> WHAT YOU WILL DO:
A - In the transport policy comparison, how much extra will Labour invest in light rail and busways in Auckland, and over what period?
B - Condense the paragraph of the transport policy comparison that begins "An additional $600 million" into a bulleted list that keeps its main facts.
C - Carry on the transport policy comparison from its final sentence onward.

> SOURCE PASSAGE:

##############################

The release today of the National Party’s transport policy provides the opportunity to compare its priorities with those of the Labour Party, announced last month.
The majority of investment from the National Party has been dedicated to state highway and regional road improvements across the country, along with continued investment in growing public transport.
National has today confirmed its previous announcement that will deliver a $10.5 billion addition to the state highway network through a revamped Roads of National Significance programme.
An additional $600 million will be spent on road safety improvements and earthquake-affected Kaikoura roads will be rebuilt. Penlink and the billion dollar Mill Rd project in Auckland will be delivered as state highways. National has not specified a figure, but has indicated it will accelerate regional road projects, and points to its previous record of investing $200 million to do so.
In contrast, Labour is placing most of its investment on inter-regional rail services and investment in light rail in Auckland.
It has committed to kicking-off a rapid regional passenger service between Auckland, Hamilton and Tauranga, completing a third rail line in Auckland and retaining electrification between Hamilton and Palmerston North. Should evidence support it, Labour will look to electrify other key parts of the rail network and reopen mothballed lines.
Labour will invest an extra $3.3 billion in light rail and busways in Auckland over the next 20 years, but will dial back the East West Link connecting Auckland’s motorways. It will commit $100 million to Christchurch public transport and consider light rail for Wellington.
Labour has not announced any further capacity or safety improvements for the state highway network, but has committed to quickly rebuilding the Manawatu Gorge Rd. It is not clear whether planned projects state highway improvements, including the Warkworth to Wellsford Road of National Significance, will be delivered.
However, Labour has made more funding available for transport projects of regional importance by doubling the funding range of $70-$140m to $140-$280m.
National has committed to the delivery of the third main trunk line in Auckland, as well as to rebuild rail infrastructure affected by the Kaikoura earthquake. It is also investing $267 million over three years in Auckland and Wellington commuter rail and will work with Auckland Council on a mass transit solution between the CBD and Auckland Airport and complete route protection.
Labour has not specified funding for cycling and walking, but has indicated that both, along with rail, will be eligible to apply to the NLTF for national funding.
National will continue to implement its $333 million cycling programme.

##############################

> GIVEN DATA:
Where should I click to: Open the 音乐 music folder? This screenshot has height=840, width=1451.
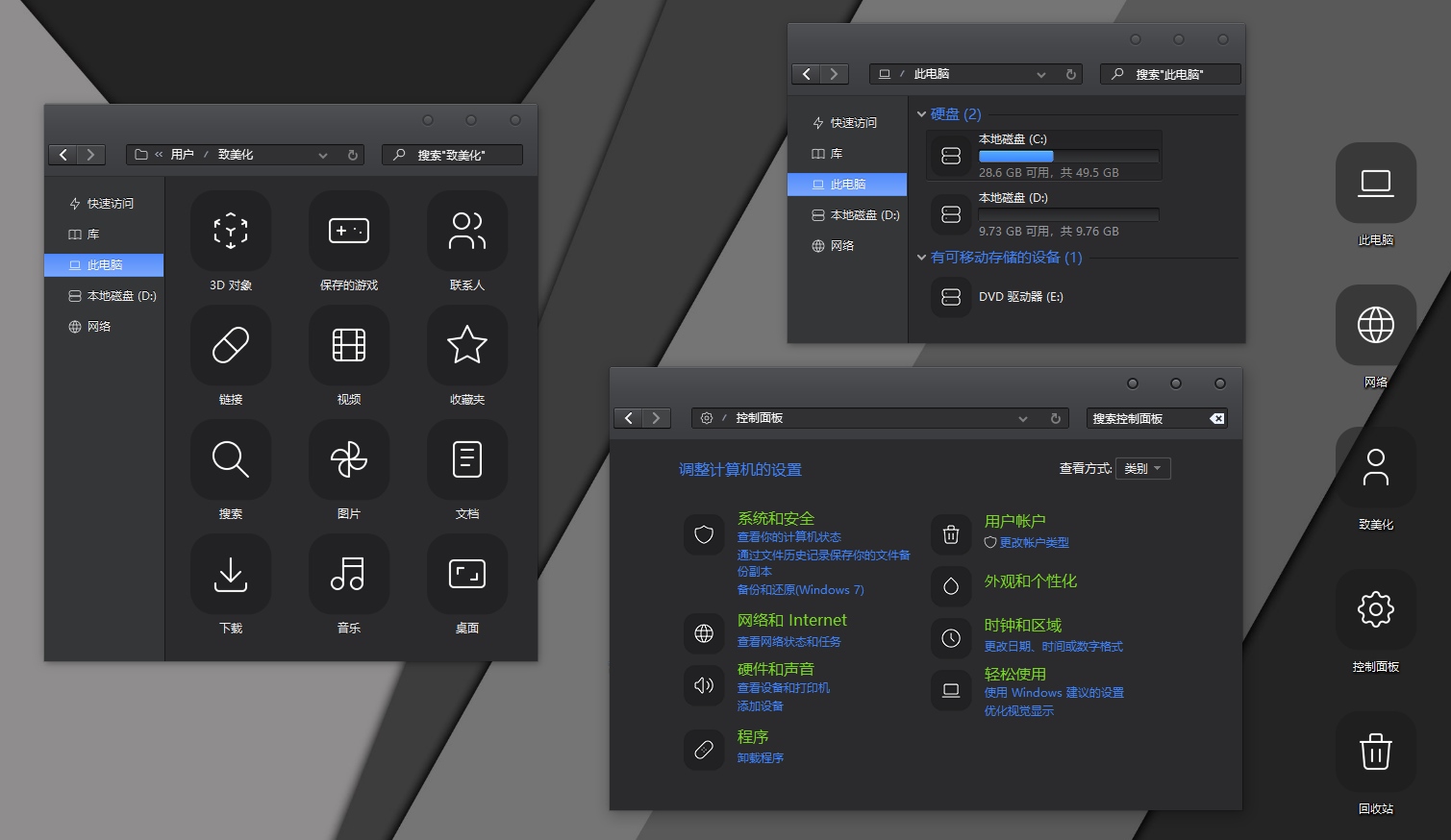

##############################

> TASK-BY-TASK OUTPUTS:
A - An extra $3.3 billion over the next 20 years.

B -
- $600 million more for road safety improvements
- Earthquake-affected Kaikoura roads to be rebuilt
- Penlink and the billion-dollar Mill Rd project in Auckland to be delivered as state highways
- Regional road projects to be accelerated, with no figure specified, citing a previous $200 million investment

C -
National has also indicated that it will support coastal shipping, increase electric vehicle uptake and strengthen airport links.
Labour has not announced policies on electric vehicles or airport links, but has committed to developing a national freight and national ports strategy and will move to implement the ‘Sea Change’ strategy to revitalise coastal shipping.
Funding these improvements looks set to exhaust the National Land Transport Fund. Labour has indicated that it will levy a 10 cents per litre fuel tax in Auckland to fund its programme. National will fund its investment from existing sources and continue investigating road pricing.
Labour has highlighted increasing congestion, liveability and economic development as the key drivers for its transport policy.
National emphasises productivity and growth, safety and congestion relief as the predominant benefits of its programme.
“Neither party has identified longer term operational costs from their policies, nor provided evidence that their policies will actually deliver on promises to reduce congestion and support economic development.
“The fact that we have such contrasting national investment priorities across our major parties is an indictment on our evaluation and prioritisation processes, which should be objective.
“We spend tens of millions of dollars every year on complex modelling and evaluation of projects and their benefits which should, in theory, depoliticise transport priorities and deliver the right projects for the job.
“That two such different approaches can be promoted indicates a lack of evidence is present in our decision making.“An objective and independent body such as a New Zealand Infrastructure Commission is urgently required to investigate and analyse transport and other infrastructure priorities for New Zealand,” Selwood says.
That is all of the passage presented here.